IT Best Practices: Integrating Data Warehouses with Data Virtualization for BI Agility
Read/Download White Paper (PDF)
For more information on Intel IT Best Practices, please visit www.intel.com/IT
IT Best Practices: By deploying data virtualization solutions that combine disparate data sources into a single virtual layer, Intel IT expects to increase the agility of our business intelligence (BI). This agility will enable our business groups to more quickly solve business problems, discover operational efficiencies, and improve business results worldwide. Our tests show that data virtualization solutions deploy quickly and provide a performance boost when some initial processing is pushed down to source containers. As Intel IT transitions from a “one size fits all” enterprise data warehouse (EDW) to a multicontainer approach, we need new fast, cost-effective ways to access and process the data in these containers. Such tools will enable Intel IT to help our IT customers more effectively integrate data from our big data solutions, custom independent data warehouses, and traditional enterprise data warehouses. We tested the data virtualization capabilities of two commonly used enterprise software products: an extract-transform-load (ETL) tool and a reporting tool. Using data from Intel’s customer insight program, we employed these solutions on data in multiple containers and compared their performance against a baseline data virtualization setup drawing data co-located in a single source.

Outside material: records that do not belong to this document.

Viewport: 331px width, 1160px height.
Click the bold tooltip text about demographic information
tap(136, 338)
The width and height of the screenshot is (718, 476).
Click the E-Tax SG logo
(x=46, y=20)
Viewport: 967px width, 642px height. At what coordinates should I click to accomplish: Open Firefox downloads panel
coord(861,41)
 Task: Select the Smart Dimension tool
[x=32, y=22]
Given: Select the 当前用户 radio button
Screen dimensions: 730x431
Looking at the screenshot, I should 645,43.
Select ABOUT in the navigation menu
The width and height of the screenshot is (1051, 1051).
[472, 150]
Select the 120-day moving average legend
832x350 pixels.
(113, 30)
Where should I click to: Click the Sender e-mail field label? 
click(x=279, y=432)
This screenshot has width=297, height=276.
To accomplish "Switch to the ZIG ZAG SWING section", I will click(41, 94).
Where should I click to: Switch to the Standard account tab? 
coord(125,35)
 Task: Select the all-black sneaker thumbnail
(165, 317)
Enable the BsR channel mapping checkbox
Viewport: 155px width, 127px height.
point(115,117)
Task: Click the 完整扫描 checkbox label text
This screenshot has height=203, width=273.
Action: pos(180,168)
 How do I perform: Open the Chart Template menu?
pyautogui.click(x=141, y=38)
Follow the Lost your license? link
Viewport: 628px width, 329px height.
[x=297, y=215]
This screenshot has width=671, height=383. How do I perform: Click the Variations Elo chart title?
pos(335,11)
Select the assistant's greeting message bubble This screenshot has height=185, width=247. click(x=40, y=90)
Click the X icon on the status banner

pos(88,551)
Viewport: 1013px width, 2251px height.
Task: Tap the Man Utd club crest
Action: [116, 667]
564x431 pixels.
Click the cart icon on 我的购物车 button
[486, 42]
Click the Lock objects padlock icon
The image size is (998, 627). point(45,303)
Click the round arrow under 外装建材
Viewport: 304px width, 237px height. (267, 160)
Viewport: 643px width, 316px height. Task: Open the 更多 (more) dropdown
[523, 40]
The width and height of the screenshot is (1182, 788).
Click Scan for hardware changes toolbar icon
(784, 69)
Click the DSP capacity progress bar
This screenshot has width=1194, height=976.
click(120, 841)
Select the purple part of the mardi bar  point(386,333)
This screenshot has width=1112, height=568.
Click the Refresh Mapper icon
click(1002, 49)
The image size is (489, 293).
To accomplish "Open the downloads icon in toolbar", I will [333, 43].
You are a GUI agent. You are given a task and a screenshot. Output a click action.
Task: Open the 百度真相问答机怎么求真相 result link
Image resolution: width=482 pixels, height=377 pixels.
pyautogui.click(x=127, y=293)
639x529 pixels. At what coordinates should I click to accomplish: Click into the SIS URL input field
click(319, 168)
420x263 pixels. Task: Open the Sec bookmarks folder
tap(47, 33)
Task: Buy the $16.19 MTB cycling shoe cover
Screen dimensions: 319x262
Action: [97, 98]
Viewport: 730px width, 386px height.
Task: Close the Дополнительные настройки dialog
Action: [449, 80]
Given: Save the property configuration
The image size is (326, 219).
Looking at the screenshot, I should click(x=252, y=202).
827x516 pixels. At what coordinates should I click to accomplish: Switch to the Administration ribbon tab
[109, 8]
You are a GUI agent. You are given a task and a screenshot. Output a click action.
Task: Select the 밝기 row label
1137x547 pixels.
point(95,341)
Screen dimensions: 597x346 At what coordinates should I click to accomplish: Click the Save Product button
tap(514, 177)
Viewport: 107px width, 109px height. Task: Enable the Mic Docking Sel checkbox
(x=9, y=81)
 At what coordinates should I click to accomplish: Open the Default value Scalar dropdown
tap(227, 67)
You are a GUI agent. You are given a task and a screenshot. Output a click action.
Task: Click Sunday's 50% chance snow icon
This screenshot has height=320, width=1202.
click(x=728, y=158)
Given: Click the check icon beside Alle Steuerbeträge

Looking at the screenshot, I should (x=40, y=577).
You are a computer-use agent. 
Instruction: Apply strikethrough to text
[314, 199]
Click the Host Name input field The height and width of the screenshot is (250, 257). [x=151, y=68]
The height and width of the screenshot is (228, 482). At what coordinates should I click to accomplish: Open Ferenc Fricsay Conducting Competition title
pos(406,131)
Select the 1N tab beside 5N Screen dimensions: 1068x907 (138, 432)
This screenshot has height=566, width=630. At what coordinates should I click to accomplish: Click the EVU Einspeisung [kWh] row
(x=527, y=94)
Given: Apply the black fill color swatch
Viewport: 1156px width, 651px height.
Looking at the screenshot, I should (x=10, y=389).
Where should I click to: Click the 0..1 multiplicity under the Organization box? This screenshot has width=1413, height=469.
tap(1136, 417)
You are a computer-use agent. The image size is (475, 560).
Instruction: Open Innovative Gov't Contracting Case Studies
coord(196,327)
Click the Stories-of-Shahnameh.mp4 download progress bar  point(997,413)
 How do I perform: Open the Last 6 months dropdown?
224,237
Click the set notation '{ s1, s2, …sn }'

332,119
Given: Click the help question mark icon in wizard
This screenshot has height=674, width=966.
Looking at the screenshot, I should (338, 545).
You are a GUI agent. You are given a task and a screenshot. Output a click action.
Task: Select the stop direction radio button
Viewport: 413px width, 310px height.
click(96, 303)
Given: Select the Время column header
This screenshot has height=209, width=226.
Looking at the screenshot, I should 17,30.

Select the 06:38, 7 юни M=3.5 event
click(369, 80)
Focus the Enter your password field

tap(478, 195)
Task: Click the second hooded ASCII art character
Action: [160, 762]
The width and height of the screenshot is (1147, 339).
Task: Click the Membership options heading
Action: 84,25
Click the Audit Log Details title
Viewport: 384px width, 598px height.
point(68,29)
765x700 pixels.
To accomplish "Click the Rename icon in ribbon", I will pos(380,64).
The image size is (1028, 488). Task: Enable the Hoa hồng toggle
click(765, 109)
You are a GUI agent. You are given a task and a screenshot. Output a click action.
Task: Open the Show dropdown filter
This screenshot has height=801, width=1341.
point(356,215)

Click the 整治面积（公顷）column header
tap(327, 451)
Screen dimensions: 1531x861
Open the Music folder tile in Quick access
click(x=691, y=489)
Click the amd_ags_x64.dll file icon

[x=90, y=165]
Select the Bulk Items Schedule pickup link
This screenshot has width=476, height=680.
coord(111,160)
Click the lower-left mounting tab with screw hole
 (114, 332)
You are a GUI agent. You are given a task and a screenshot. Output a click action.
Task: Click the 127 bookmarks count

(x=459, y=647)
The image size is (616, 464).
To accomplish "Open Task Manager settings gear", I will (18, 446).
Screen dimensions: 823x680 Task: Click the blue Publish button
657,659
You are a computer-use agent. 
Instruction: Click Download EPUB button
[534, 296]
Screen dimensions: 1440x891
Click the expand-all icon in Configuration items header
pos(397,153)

We made the following discoveries:
• The data virtualization solutions required just one week to set up compared to approximately eight weeks for a traditional co-location approach that copies all data sets to a single container.
• Optimizations that push filtering down to the source container resulted in the best performance.
• The more processing that can be pushed down to the source container, the higher the performance. Results from these tests are guiding our deployment of data virtualization to increase our BI agility. We are also investigating more robust, dedicated data virtualization tools.